We are now going to start imposing Canadian Laws and standards upon the population of Afghanistan? Aren't we there to help them build their own country back up ... not turn it into "Canada East"?? If we are "imposing" our western laws, standards and ideals -- then perhaps we really do then become an "occupier" vice an "assistant". It's a slippery slope. Yes, our mandate is also to respect dignity and enforce international law, but it's not to impose Canadian laws upon the Afghan populace.

So, is there an "age of consent" in Afghanistan? If so, what is that age? A "boy" over that age selling himself to an adult male may very well disgust us and not be typical of Canadian ethics and values but that doesn't necessarily deem that act to be contrary to "Humanitarian Law" or " International Law". I wandered through the United Nations' website but I couldn't find any recommendations they had for an acceptable age of consent other than "UN workers/forces will not engage in sexual relations with anyone under the age of 18, regardless of the age of consent in effect within that nation."

Do we therefore use age 18 as the UN standard within Afghanistan?? If so, should we be reporting 17 year olds here at home in Canada too? Even if they are consenting? Or is the answer to that "No, Canadian law says 16, so no - you don't report them?" What if Afghan Law says 12?? Is their law not just as valid as ours?

It certainly may not be as advanced as our laws here, but it's a beginning. But where to start? Do you start by reporting the 14 year old boy willfully selling himself ... or do you start by reporting the 14 year old female being forced to marry some man she's never met before first (and you do know that hubby dearest does want "baby-making" sex with her too.)?? After all, she's not given any choice in the matter and is being "forced" into her position. Isn't that, in effect, "rape unreported"?? I'd interpret the CDS' direction to include filing reports on all these "arranged marriages" as well.

Or is it simply more "acceptable" to our Canadian values than Man-love Thursdays is?

To re-itterate --- I think the practise is digusting and I would never sit back and watch a rape occur or any serious abuse without firstly attempting to do something to stop it immediately, and then to report it.

But something being disgusting to me ... isn't necessarily a crime (that's why that "age of consent" in Afghanistan is important - but I don't know what it is in Afghanistan ... anyone... Bueller???)

If the caveat is going to be "prostitution is illegal - therefore report it all" ... forced marriages are also illegal here, as is polygamy ... report it all.

As for this occuring INSIDE the FOB ...

Quote
Canadian soldiers in the main guard tower at forward operating base Wilson last summer winced when I asked about the sudden lineup of teenage boys along the mud walls of the neighbouring Afghan market.

"Wait a few minutes.
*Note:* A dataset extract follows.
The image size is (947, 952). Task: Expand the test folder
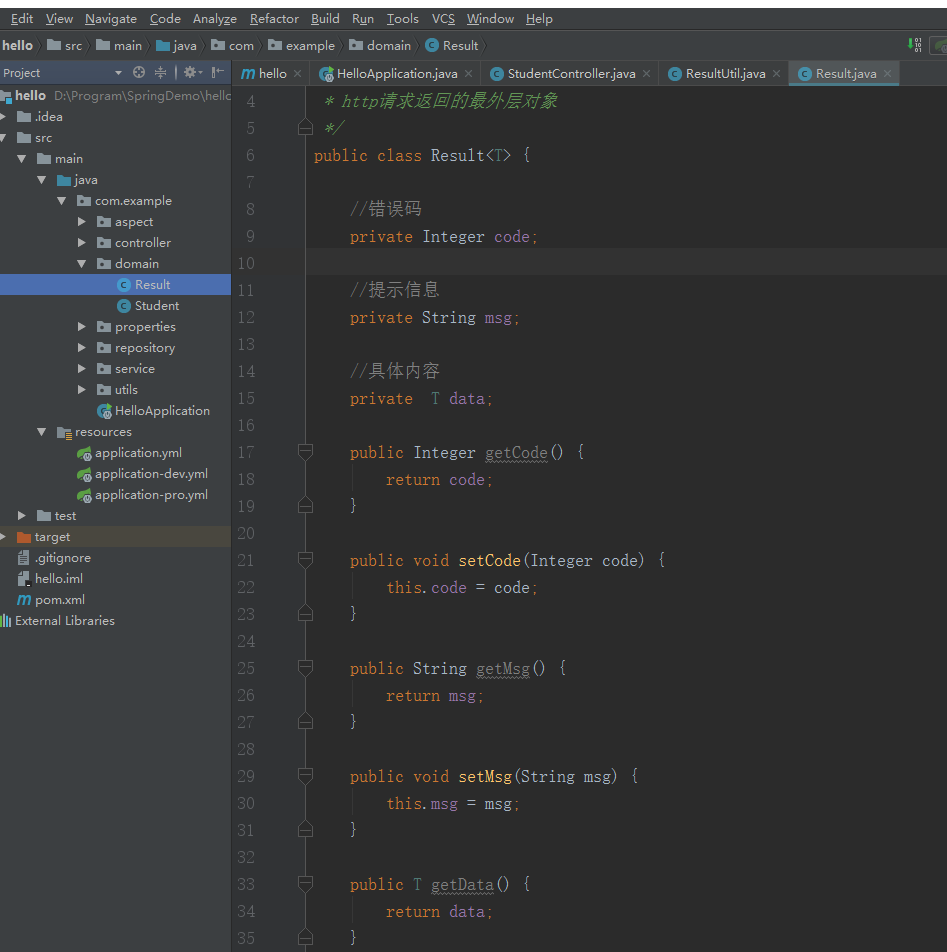click(22, 516)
You'll see," said one, his lip curling. "It's disgusting."

Sure enough, a handful of uniformed Afghan police officers emerged from their rundown detachment, walked through the barricades and started chatting up the dozen or so teens, some looking decidedly pre-teen.

A few minutes after they returned, the selected kids were waved through the main gates and went straight inside the police station. An hour later, when I left the observation post, the boys were still inside.
...
It should be stressed that the activity at FOB Wilson does not mean Afghan police and army officers are engaged in an epidemic of juvenile sodomy.

I'm unsure as to whether or not this article is indicating that this activity occured "IN" FOB Wilson.

What I get is that boys lined up along the walls of an Afghan market, that the police then emerged through their station's barricades and collected some boys from the market, and then proceed back through their station gate/barricades into the Police Station. I gather that this was all observed by the reporter from the watch tower of FOB Wilson. I also interpret his comment "that the activity AT FOB Wilson" to be him referring to the general area, else he'd have said "IN" FOB Wilson.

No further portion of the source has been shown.